Making quality changes

Column

Published: March 24th, 2014

- Ran Levy

Almost every successful startup company reaches a stage where the “quick and dirty” way of coding becomes a quality liability and makes it difficult for the company to continue to grow and develop. At MyHeritage we encountered this issue, but because we were already running a successful website and supporting a huge user base of millions, we couldn’t just stop what we were doing and “refactor” the required code. Doing a quality change in parallel with our company’s growth in product and complexity was an extreme challenge that required the right state of mind and the right set of people.

This, then, is the story of how MyHeritage created a real quality change in an extreme environment.

The beginning
A couple of days after I arrived at the company, I got some courage and decided to code something small by myself. My hands were a bit shaky, but I was thinking to myself, “What could possibly go wrong? If I really make a mess, the unit and integration tests will detect it.”

After I wrote a small piece of code, I planned to add a test and asked for a colleague’s help. “Unit what?” he answered. “Just open the website, browse to the page your code affects and see what it looks like there. Worst case, QA will let you know if it doesn’t work.”

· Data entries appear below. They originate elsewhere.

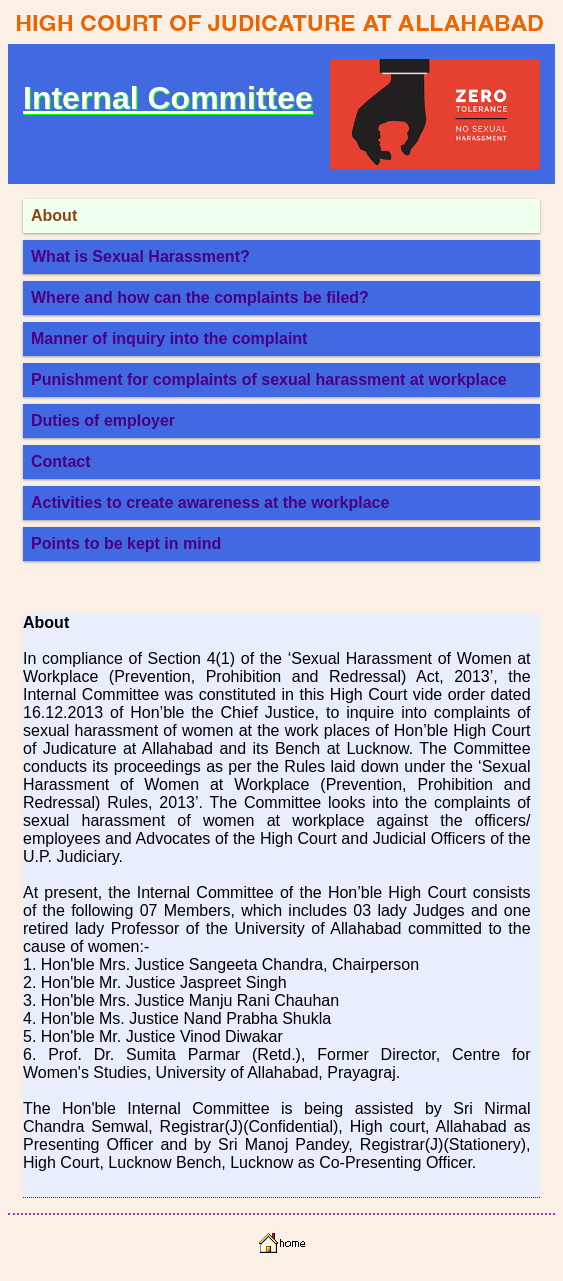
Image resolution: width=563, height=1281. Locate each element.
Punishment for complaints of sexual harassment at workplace (269, 379)
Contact (61, 461)
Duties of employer (103, 420)
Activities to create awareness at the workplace (210, 502)
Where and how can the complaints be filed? (200, 297)
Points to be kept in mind (126, 543)
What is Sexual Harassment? (140, 256)
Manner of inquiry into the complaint (169, 338)
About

The team understood very quickly that this is not the way to go, and that we needed to do some rethinking about some of our engineering practices.

The first step: Coding standards
The first thing we agreed to start with was adopting coding standards to be used by all developers. So with the help of our CTO and feedback from all developers we decided on the coding standards for MyHeritage that included in addition guidelines for error handling and the way to deal with legacy code.

Like any beginning, this one was not easy. In one code review after another, developers commented to each other about coding standards and asked people why they have warnings in their code. But after a while people have forgotten they used to code in a different manner.

Unit testing
Right after presenting the coding standards to R&D, we started working on having unit testing guidelines and an education plan. Beyond the obvious benefits of unit testing, these tests contribute a lot to code quality and keep classes coherent with well-defined roles and responsibilities.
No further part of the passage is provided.